MENUJU PILPRES DAN PILEG 2019

Minggu, 22 Juli 2018

(Opini) Menyoal Partai Politik di Indonesia

foto: ilustrasi  


Oleh: Makmur Gazali  

- Demokrasi Mobilisasi

Fenomena partai politik mutakhir  di Indonesia memang cukup menarik untuk dibicarakan.  Sebagai organisasi politik dalam sebuah negara demokrasi, idealnya  keberadaan partai politik merupakan pilar yang demikian penting. Parpol dalam fungsinya yang paling mendasar  adalah organisasi yang melakukan kerja menjadi “jembatan” aspirasi rakyat, menjadi wadah menggodok calon pemimpin bangsa dan sekaligus melakukan aktifitas dengan orientasi pada kekuasaan.  Dengan kata lain, partai politik  memang berbasis kerja untuk “merebut” kekuasaan dalam penyelenggaraan pemerintahan.

Sejarah lahirnya partai politik senantiasa ditandai dengan hadirnya sebuah sistem pengelolaan pemerintahan berbasis modern. Ragam variasi sistem dalam suatu negara bisa saja berubah atau  berbeda, namun keberadaan suatu partai politik senantiasa dipertemukan pada fungsinya yang mendasar sebagai penyerap aspirasi. Seperti pada umumnya, keberadaan partai politik di Indonesia mulai berbenih sejak kesadaran akan nasionlisme juga mekar  dikalangan kaum terpelajar di Nusantara dulu.

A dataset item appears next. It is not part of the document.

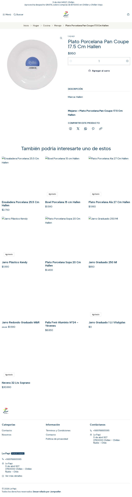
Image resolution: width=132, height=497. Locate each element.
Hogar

Agaknya, bagaimanapun partai politik bisa mencerminkan pola dan struktur dari sistem dan budaya sebuah negara. Corak itupun mampu kita baca dalam bangunan keindonesiaan kita.  Dalam konteks sebagai sebuah  instrument  dari sistem perpolitikan kita, partai politik adalah sebuah “produk” organisasi yang benih asalnya kita “impor” dari dataran Eropa. Dengan demikian, mau-tidak mau keberadaannya di negeri ini mengalami semacam proses kontekstualisasi dengan menyesuaikan kultur serta tradisi panjang yang telah membumi di masyarakat negeri ini.

Sejak keberadaan partai politik “mekar” di bumi Indonesia, maka pada saat itulah, gelombang paham ideologi dunia pun menjejak di negeri kita. Pada umumnya paham ini dibawa oleh para intelektual muda yang pernah mengenyam pendidikan di Eropa. Kaum terpelajar ini jugalah yang kemudian memperkenalkan bentuk dan cara kerja sebuah organisasi modern kepada masyarakat. Di sinilah partai politik kemudian mengakar serta menempa rakyat dengan menanamkan kesadaran politik dan nilai-nilai kemerdekaan sebuah bangsa.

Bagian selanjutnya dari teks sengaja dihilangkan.